SOURCE PASSAGE:
T2: more of the same.  Seeing my back and leg, a doc in T2 was very reluctant to let me out of the tent until I convinced him I’d do myself no permanent harm.  Another 10 minutes wasted and I was on my way.

The only photos we got, courtesy of Seon Venville.

Run: it stung, but it was the easiest marathon I’ve ever run.  I was on form for this race, and just cruised effortless 4:50km’s at 190 steps-per-minute sipping a bit of coke here and there.  In a sense I missed that late IM opportunity to celebrate months’ of preparation with a good trip to the well, but reasoned with myself that there was no sense prolonging recovery. With about 7k to go however I started skipping aid and pushing just a bit harder to ensure a 10:XX on the clock.  It was meaningless at this point but I needed a goal.  In the end, coming down the finish chute never gets old.

EXERCISE INSTRUCTIONS: Write the next part of the race report, starting right after its last line about the finish chute.

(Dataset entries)
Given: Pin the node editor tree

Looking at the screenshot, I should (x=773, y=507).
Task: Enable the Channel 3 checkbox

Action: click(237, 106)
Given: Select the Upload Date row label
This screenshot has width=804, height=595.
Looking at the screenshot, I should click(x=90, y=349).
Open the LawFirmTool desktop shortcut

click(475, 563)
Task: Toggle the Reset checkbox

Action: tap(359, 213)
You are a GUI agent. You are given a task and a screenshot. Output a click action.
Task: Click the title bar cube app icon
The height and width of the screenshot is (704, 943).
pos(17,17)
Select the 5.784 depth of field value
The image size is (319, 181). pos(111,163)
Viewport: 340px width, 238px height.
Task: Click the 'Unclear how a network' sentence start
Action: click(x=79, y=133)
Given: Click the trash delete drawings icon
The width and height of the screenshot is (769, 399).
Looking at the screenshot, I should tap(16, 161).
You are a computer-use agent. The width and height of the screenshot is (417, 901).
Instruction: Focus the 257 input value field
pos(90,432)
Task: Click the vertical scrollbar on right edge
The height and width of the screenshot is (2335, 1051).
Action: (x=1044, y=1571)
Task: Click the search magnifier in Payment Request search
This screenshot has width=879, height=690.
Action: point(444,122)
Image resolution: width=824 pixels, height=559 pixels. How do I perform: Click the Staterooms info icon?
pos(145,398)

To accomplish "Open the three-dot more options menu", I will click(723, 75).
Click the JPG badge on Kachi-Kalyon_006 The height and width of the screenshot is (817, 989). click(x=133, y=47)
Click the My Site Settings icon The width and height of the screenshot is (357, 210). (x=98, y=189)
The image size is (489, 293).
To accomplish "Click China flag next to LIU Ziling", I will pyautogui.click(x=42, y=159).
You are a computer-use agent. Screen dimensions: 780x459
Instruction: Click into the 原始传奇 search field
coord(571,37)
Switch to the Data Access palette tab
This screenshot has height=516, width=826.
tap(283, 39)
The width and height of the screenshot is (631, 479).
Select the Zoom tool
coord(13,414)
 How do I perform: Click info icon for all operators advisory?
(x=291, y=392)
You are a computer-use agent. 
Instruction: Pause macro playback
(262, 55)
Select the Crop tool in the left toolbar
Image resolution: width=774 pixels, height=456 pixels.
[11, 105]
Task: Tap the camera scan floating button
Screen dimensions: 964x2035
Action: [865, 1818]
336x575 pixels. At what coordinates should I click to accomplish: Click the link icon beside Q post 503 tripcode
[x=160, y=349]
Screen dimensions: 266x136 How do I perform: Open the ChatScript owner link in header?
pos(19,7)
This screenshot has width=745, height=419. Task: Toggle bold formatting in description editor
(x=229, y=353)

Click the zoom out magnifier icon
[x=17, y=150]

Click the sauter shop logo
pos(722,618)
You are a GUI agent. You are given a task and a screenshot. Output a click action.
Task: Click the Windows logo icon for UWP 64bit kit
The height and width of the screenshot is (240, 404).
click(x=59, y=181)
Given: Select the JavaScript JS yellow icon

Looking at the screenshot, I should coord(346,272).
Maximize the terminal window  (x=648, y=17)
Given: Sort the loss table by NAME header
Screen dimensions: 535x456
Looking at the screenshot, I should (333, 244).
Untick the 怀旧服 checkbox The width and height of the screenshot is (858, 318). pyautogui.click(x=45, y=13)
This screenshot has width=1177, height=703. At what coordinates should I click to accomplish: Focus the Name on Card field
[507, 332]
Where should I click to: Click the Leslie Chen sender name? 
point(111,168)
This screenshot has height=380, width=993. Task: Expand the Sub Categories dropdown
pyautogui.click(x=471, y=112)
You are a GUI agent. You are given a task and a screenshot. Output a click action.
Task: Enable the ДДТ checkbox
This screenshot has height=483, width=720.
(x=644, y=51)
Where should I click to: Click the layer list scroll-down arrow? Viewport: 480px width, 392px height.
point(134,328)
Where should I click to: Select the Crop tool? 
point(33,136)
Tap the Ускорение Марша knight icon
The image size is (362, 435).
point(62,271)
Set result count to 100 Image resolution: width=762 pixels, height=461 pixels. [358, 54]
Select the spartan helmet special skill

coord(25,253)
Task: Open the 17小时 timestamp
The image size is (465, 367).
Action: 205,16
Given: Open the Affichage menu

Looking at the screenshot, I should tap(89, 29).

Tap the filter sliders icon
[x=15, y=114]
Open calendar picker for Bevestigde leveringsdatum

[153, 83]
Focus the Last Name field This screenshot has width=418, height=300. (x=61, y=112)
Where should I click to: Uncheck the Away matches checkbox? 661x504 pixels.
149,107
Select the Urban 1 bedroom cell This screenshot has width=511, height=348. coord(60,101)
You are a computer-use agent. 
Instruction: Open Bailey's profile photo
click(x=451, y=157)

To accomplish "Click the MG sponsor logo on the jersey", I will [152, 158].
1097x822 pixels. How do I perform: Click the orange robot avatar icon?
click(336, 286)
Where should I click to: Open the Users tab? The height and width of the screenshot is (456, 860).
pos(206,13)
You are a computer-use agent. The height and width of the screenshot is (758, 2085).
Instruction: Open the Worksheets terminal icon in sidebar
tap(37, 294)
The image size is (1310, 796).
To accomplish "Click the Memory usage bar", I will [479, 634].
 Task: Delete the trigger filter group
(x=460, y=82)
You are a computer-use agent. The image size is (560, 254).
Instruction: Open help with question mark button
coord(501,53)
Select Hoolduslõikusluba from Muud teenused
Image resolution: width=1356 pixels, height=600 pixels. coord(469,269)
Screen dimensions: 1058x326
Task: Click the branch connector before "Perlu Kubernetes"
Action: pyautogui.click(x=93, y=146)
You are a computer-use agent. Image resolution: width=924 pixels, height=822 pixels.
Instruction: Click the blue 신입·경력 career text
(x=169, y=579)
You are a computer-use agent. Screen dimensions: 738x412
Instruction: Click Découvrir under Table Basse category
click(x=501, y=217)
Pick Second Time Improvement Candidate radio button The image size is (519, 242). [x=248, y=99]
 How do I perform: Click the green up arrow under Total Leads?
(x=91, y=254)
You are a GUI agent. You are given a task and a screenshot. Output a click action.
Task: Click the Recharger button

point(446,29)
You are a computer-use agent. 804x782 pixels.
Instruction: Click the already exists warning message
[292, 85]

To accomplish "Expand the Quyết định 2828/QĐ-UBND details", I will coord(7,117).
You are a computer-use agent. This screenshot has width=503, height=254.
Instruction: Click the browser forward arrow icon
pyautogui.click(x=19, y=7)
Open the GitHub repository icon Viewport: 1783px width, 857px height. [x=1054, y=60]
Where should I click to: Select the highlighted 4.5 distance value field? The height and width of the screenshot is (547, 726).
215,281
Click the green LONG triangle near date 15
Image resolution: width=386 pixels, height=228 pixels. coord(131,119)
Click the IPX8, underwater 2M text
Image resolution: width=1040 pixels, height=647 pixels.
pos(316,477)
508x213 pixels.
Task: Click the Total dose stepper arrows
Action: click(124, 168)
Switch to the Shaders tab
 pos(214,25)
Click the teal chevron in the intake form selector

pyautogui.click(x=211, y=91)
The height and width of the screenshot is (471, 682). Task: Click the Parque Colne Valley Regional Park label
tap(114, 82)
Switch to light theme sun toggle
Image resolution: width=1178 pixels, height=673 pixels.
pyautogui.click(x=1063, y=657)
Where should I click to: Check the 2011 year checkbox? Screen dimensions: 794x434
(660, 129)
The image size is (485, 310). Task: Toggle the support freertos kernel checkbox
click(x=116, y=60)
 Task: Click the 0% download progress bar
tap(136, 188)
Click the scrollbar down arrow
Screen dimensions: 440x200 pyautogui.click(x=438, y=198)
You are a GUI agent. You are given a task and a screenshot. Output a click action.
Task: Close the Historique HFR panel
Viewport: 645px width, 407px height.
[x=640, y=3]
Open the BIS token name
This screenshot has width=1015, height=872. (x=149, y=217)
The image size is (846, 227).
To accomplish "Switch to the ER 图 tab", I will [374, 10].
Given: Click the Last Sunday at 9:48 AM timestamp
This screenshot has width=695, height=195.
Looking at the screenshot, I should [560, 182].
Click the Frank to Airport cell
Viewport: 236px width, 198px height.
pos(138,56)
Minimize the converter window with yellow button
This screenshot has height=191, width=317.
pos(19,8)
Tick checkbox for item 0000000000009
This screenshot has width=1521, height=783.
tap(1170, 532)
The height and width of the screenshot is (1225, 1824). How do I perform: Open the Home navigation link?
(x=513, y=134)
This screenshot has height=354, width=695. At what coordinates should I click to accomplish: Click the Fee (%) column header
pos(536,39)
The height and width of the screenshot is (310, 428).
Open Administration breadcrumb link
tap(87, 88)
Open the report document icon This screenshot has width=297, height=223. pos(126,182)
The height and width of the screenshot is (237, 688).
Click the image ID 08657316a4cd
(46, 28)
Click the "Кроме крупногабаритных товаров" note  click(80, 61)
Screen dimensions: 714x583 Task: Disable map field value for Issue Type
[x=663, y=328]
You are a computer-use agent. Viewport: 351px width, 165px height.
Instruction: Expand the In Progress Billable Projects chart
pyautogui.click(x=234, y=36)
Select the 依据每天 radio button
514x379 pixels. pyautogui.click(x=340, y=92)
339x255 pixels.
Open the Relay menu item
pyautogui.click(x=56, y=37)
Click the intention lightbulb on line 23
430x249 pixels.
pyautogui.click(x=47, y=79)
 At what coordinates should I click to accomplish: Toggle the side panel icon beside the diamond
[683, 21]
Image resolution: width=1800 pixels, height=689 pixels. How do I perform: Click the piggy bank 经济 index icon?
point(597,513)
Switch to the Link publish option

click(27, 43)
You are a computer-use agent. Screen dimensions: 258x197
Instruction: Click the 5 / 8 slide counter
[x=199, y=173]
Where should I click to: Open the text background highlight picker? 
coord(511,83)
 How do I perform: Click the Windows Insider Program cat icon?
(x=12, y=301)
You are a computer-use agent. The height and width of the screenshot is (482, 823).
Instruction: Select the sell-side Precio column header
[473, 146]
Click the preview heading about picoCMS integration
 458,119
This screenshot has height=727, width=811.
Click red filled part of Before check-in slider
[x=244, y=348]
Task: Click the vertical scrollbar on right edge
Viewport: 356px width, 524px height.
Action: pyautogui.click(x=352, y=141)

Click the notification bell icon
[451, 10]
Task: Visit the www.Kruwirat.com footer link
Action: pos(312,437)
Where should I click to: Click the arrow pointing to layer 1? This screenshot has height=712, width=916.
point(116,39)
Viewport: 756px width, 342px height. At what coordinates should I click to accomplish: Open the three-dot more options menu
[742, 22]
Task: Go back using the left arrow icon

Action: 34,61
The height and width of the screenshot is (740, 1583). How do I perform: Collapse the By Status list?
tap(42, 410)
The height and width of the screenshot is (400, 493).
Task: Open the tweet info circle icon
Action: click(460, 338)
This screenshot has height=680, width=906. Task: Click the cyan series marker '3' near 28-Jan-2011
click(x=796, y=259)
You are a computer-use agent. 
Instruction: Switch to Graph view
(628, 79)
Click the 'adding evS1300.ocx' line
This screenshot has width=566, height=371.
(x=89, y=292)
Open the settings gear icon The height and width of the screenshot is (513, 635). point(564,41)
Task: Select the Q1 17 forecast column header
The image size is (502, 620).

EXPECTED ANSWER:
Post-race: prolonging the suffering.  The catchers took me immediately to medical where I spent about 4 hours between debriding, x-rays, and a few stitches.  One upside here is that the Kiwi Army medics had a catered steak and salad buffet that blew the WTC fare away.  This was small consolation for the day and the fact that I wanted nothing more than to be back at Christina’s, showered, and enjoying an IPA or two.  My gracious hosts Seon Venville came back to the finish to collect me and very graciously took me directly to an even better IPA option.  Not the best idea when I’d hardly rehydrated and was hopped up on Kiwi army narcotics, but I wasn’t complaining…

This was a beautiful disaster.  It’s cliché to say that it’s the tough ones that teach you, but it’s true.  If nothing else, I’ve gained perspective and hopefully burned through most of the bad racing luck the universe has in store for me.  I’m not sure what’s next.  I am hungry to race and far from burned out, but at the same time also feeling a bit burned by the experience. I’ll be back at an IM soon, but how soon is TBD.  There’s always the argument to leverage the existing base fitness to turn it around and hit another soon, but I also want to recapitalize some relationships both personal and professional that have unfortunately suffered some neglect due to IM prep and illness.  This race did not turn out anywhere close to how I imagined it, but it has helped me to recapture a healthier perspective on the place of triathlon and sport in the life of John.